教育資源としての民間教育 第4回 公益社団法人 全国学習塾協会 安藤 大作 会長
利害や立場を超えて力を合わせよう
課題多き未来の主役である「今の子どもたち」には、課題解決力をつけて未来に送り出すべきではないかと思いますが、その課題解決力を子どもたちはどこで身につけていくのでしょうか。学校教育でしょうか? 民間教育でしょうか? 家庭教育でしょうか?
よく学校教育が大切とか、民間教育が大切とか、家庭教育が大切とか、多々議論が及びますが、大切なのは学習者である子どもたちであり、その学習者である子どもたちの周りの環境すべてが教育である、すなわち何が大切かの議論を超えて全体で協力しながら、課題多き未来という難局に子どもたちを送り出すことが大切な責務のように思います。
利害や立場を超えてでも、子どもたちへの「愛」と「良心」で、協調していく必要のある時を迎えているのかもしれないと思います。教育が未来への投資であるならば、教育によって未来に何を遺すのか。より良い未来、より良い社会を描き、そのためにどのように力を合わせていくのかの観点も今の時代高まっているように思います。
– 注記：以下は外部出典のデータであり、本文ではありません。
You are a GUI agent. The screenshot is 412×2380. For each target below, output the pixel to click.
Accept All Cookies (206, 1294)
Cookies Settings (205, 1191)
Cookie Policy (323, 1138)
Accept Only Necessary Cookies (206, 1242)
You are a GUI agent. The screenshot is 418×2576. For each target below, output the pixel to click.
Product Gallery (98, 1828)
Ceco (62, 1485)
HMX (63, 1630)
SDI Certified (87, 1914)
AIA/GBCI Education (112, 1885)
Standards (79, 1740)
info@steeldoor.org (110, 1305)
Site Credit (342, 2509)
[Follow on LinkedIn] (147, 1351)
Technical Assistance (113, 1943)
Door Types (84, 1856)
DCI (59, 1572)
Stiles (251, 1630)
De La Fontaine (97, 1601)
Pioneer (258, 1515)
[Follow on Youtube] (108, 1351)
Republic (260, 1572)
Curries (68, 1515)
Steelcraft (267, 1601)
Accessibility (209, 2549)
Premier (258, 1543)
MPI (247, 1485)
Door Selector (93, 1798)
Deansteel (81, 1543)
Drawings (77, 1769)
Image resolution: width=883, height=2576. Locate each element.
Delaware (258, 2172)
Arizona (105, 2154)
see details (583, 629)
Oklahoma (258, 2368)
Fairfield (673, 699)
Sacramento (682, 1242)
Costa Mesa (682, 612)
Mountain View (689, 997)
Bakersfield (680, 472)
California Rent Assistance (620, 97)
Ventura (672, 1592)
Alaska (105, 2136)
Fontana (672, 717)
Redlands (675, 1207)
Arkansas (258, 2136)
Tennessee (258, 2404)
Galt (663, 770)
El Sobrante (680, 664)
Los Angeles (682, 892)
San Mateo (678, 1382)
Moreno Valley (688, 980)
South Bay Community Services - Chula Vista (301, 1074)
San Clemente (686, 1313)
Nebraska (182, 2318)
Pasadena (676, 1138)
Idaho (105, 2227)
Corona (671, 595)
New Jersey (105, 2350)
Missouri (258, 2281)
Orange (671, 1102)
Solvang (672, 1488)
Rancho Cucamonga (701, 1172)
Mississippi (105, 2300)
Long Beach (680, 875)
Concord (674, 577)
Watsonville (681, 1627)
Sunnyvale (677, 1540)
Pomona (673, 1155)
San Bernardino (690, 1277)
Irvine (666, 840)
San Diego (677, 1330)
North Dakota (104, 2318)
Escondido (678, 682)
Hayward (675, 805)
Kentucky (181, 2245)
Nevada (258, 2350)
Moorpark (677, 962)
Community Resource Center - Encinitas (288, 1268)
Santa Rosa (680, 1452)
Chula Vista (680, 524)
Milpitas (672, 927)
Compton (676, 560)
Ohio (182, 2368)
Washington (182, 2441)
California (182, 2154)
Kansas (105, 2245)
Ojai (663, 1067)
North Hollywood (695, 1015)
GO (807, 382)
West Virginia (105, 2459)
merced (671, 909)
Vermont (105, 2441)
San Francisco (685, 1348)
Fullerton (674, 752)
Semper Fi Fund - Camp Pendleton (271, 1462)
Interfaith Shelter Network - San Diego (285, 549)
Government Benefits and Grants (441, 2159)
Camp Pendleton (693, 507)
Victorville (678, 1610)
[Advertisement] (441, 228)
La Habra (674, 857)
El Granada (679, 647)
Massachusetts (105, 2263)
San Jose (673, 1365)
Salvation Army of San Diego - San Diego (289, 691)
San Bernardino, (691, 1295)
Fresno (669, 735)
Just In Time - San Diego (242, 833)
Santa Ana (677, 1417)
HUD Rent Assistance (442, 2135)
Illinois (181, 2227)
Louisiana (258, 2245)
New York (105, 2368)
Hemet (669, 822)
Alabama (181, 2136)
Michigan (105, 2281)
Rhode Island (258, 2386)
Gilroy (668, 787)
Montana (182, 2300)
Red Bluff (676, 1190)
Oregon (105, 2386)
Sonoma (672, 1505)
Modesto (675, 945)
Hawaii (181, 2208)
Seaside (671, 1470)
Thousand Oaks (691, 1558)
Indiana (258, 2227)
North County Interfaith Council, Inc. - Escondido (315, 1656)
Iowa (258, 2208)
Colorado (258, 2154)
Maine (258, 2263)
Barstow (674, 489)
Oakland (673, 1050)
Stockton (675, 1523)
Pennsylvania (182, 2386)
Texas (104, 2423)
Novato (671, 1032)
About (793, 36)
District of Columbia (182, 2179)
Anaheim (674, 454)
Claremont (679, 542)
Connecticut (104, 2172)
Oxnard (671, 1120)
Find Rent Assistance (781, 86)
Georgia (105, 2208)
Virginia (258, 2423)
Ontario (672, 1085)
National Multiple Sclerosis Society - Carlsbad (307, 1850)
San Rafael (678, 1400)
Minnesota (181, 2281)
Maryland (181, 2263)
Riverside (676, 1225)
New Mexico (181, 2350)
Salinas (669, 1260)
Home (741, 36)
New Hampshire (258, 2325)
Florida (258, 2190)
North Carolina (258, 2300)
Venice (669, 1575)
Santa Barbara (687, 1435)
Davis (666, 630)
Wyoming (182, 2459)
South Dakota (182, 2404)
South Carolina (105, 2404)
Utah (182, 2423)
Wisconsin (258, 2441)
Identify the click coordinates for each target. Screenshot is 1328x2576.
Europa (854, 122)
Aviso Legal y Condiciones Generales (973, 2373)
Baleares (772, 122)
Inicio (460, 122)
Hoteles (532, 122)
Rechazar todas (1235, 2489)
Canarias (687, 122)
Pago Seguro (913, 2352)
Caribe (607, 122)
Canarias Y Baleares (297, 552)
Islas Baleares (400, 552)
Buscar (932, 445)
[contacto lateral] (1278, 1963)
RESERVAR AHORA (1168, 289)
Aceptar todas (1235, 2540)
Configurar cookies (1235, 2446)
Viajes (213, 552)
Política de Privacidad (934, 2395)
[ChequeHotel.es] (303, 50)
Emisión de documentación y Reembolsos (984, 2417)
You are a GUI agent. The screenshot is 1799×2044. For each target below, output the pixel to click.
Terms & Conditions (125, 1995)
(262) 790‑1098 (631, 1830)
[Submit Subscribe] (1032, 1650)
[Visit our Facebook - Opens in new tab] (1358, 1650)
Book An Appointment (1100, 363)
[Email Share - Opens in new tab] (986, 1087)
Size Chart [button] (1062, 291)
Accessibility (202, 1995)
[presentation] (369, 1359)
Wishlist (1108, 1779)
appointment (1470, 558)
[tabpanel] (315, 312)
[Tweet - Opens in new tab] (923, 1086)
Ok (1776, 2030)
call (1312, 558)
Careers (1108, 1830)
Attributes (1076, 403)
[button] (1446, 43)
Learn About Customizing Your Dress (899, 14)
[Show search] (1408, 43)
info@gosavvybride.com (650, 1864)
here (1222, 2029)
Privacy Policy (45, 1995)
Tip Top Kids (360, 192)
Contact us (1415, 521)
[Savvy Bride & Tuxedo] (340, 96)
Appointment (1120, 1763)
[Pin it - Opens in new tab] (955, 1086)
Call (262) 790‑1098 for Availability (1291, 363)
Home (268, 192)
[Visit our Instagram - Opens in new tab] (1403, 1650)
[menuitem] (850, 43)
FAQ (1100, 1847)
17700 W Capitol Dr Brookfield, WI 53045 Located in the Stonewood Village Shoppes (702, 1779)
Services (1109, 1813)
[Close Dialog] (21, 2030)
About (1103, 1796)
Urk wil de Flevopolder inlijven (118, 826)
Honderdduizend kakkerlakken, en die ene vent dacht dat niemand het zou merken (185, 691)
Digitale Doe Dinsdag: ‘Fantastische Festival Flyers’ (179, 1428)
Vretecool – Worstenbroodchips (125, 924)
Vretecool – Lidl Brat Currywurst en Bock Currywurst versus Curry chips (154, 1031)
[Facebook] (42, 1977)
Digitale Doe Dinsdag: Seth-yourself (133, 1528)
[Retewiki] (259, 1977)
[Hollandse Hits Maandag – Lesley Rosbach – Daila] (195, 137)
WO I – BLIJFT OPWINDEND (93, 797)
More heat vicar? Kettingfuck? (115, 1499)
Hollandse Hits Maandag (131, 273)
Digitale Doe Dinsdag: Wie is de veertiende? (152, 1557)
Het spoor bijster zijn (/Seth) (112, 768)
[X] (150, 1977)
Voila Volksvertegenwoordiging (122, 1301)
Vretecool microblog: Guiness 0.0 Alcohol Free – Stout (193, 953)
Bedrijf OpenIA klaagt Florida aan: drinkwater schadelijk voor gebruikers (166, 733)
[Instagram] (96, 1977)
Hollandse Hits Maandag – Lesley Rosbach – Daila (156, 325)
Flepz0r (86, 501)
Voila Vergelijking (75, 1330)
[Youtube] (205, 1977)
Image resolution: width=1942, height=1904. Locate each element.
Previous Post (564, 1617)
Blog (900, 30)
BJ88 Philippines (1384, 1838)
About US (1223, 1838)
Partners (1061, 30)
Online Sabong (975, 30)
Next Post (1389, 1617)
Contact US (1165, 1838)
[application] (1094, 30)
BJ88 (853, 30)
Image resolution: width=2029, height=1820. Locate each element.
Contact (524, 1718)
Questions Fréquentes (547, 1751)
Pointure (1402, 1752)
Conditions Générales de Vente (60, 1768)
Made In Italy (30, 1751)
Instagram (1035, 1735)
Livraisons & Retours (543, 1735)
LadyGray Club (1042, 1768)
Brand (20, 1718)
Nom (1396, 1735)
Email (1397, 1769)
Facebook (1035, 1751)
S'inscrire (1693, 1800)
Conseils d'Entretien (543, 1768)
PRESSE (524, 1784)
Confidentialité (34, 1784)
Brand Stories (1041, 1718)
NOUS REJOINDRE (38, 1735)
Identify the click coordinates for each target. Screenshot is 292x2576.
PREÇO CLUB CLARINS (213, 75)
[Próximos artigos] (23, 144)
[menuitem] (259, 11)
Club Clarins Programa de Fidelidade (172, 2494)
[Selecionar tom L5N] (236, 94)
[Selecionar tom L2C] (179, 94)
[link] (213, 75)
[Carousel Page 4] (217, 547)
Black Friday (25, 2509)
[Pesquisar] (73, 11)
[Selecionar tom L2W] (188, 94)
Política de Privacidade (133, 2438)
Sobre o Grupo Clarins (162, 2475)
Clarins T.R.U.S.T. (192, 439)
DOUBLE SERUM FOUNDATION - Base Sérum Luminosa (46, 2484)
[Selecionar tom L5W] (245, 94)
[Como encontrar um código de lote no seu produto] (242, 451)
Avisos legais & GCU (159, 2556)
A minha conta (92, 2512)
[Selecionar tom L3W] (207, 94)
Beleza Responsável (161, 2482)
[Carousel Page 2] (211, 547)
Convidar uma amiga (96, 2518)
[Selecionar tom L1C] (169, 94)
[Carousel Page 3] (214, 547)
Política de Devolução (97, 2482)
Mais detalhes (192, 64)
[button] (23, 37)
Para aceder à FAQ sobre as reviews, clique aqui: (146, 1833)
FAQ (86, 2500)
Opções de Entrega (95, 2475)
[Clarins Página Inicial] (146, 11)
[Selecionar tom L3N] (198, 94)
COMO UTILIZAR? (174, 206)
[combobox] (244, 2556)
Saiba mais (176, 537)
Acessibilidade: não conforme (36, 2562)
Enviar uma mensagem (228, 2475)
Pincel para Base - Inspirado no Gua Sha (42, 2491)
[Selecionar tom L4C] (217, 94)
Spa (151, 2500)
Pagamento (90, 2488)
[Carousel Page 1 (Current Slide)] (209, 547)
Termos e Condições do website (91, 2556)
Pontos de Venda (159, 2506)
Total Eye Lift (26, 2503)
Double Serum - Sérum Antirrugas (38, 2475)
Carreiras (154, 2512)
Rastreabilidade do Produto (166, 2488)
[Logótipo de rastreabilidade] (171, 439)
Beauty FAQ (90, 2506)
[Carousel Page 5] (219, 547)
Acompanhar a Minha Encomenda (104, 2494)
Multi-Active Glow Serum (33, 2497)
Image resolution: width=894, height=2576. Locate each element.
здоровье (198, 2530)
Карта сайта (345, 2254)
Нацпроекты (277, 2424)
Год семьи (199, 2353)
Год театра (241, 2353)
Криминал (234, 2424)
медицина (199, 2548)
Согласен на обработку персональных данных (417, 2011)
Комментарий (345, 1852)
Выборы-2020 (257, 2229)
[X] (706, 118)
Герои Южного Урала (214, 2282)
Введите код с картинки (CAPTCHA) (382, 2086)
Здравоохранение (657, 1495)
塾も業界として力を合わせるプラットフォームを持ち、また習い事を含めた民間教育も民間教育として力を合わせるプラットフォームを持ち、さらには学校教育も含めた社会全体、子どもたちを取り巻く環境すべてが力を合わせるプラットフォーム全体で、未来に生きる子どもたちのために力を合わせられる「今の大人たちの努力」も必要であるかもしれません。
例えば社会教育という言葉はPTA等のボランティアや公共施設などを指すのが通例になっていますが、法の下では学習塾などの民間教育も社会教育であることを指しています。しかし現実には社会教育という言葉の解釈には学習塾などの教育が入る余地はほぼありません。すでに学校教育と連携している事実があるにもかかわらずです。解釈や運用には様々な都合が入るのかも知れません。しかしその都合は子どもの都合ではありません。
課題多き未来に生きていく、今の子どもたちに課題解決力を育むことは重要だと思います。塾にも各々のスタンスがありますから、一概にそれが塾の使命とは言えません。
様々な立場や様々な理念やスタンスが有機的に複合しながら現在の社会全体の教育環境を作っています。目の前のこと、5年先、10年先、すべてが大切です。
ただ10年先を考える時には、ビジョンと子どもたちへの思いを中心に、今の大人たちが枠組みの変化をいとわず力を合わせる気概が必要であるかと思います。